● PASSAGE SHOWN:
━━━━━━━━━━━━━━━━━━━━━━━━━━━━━━

What would you do for a pumpkin spice latte?
Would you willingly smother your bare hands in a smorgasbord of potentially harmful bacteria? Probably not. But there's also a pretty good chance you've already unknowingly done that if you've grabbed a latte from a major coffee chain in New York city, according to a recent video from Men's Health's Gross series.
In the video, editor-in-chief Matt Bean hits the streets of New York in search of some of the city's dirtiest surfaces, from taxi door handles to CitiBike handlebars, and tests each one using a Hygiena ATP meter, which, according to Men's Health, "ranks how germy the surface of an item is, depending on the bacteria and biological material it finds" using Relative Light Units (RLUs). Not surprisingly, he finds a lot of germs, but the results are probably not as intuitive as you would assume.
"Every day you touch hundreds of potentially germ-infested and just plain filthy items, from your own keyboards to the office coffee machine to that door handle at your favorite coffee shop," Bean says—and he isn't kidding.
At one point in the video, he stops by a coffee shop to see how dirty its outside door handle is. As some deduced from the blurred out "Draft" poster and Freddo Nitro signs on the door, the store whose handle he scans is almost definitely a Starbucks, and the filthiness level of its door clocks in at 1,090 RLUs. To put that figure into context, Men's Health also states that, "If something gets a rating of 50, it shouldn't touch your food."
The results of the test may say more about New York City than it does about the health standards of a corporate coffee chain, but it's also a reminder that you can never be too sure what's damn well covered in icky germs and what's not.

━━━━━━━━━━━━━━━━━━━━━━━━━━━━━━

● SUPPLIED ENTRIES:
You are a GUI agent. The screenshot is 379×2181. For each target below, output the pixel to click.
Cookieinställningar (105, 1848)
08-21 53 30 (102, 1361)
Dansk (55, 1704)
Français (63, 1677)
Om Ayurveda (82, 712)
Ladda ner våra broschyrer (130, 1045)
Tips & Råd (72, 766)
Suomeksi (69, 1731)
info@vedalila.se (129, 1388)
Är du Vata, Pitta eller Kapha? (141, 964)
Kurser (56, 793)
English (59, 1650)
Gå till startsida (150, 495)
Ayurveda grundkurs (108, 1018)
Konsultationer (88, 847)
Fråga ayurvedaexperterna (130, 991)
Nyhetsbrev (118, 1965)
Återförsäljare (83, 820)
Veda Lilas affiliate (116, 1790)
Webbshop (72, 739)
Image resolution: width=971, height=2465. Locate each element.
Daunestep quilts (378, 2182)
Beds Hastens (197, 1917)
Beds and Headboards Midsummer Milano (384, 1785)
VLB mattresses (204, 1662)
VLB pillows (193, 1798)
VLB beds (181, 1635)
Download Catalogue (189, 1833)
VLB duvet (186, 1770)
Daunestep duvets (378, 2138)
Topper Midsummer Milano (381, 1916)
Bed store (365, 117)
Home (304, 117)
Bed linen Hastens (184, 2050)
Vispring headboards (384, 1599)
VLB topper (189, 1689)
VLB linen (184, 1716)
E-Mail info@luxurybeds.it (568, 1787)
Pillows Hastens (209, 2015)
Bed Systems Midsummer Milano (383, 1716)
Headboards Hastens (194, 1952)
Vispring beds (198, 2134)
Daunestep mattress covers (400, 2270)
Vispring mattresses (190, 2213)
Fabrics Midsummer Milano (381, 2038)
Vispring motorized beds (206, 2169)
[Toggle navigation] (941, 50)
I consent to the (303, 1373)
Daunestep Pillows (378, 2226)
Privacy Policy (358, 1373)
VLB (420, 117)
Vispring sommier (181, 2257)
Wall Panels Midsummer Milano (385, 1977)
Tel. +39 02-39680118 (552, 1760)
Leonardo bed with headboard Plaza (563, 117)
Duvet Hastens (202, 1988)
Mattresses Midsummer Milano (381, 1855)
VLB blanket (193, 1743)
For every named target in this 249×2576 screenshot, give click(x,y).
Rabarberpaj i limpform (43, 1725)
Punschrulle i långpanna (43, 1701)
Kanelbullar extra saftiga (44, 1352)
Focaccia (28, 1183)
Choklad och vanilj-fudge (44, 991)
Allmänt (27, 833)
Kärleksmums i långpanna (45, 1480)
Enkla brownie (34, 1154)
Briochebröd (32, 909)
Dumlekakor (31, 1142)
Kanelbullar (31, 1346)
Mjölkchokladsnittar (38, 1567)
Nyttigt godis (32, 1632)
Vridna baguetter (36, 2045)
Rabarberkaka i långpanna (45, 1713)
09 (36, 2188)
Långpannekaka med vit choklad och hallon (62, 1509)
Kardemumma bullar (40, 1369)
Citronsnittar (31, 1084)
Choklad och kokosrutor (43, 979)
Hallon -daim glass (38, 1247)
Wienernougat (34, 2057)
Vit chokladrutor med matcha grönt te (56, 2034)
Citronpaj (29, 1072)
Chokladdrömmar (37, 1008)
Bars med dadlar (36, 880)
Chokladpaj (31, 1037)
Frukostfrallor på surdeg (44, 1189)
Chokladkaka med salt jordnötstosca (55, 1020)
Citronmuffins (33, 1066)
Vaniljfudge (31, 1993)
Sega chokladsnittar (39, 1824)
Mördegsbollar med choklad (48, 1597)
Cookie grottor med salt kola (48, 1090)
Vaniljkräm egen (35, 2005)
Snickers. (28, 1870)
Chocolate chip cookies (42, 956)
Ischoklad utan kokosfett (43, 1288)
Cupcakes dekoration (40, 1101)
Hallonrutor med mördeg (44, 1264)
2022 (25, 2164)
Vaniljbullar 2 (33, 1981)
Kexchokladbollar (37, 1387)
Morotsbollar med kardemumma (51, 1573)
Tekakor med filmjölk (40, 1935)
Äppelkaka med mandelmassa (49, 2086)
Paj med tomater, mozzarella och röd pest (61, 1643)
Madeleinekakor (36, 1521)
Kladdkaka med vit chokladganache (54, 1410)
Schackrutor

━━━━━━━━━━━━━━━━━━━━━━━━━━━━━━

● WHAT YOU WILL DO: For each statement, say whether the germ-testing article agrees with it. Answer yes or no and quote the words from the article that decide it. (a) The coffee shop's outside door handle measured 1,090 RLUs. (b) According to Men's Health, anything rated 100 shouldn't touch your food. (c) Bean tested CitiBike handlebars. The entries have nothing to do with the germ-testing article.

● SOLVED EXERCISE:
(a) Yes: "the filthiness level of its door clocks in at 1,090 RLUs."
(b) No: "If something gets a rating of 50, it shouldn't touch your food."
(c) Yes: "from taxi door handles to CitiBike handlebars."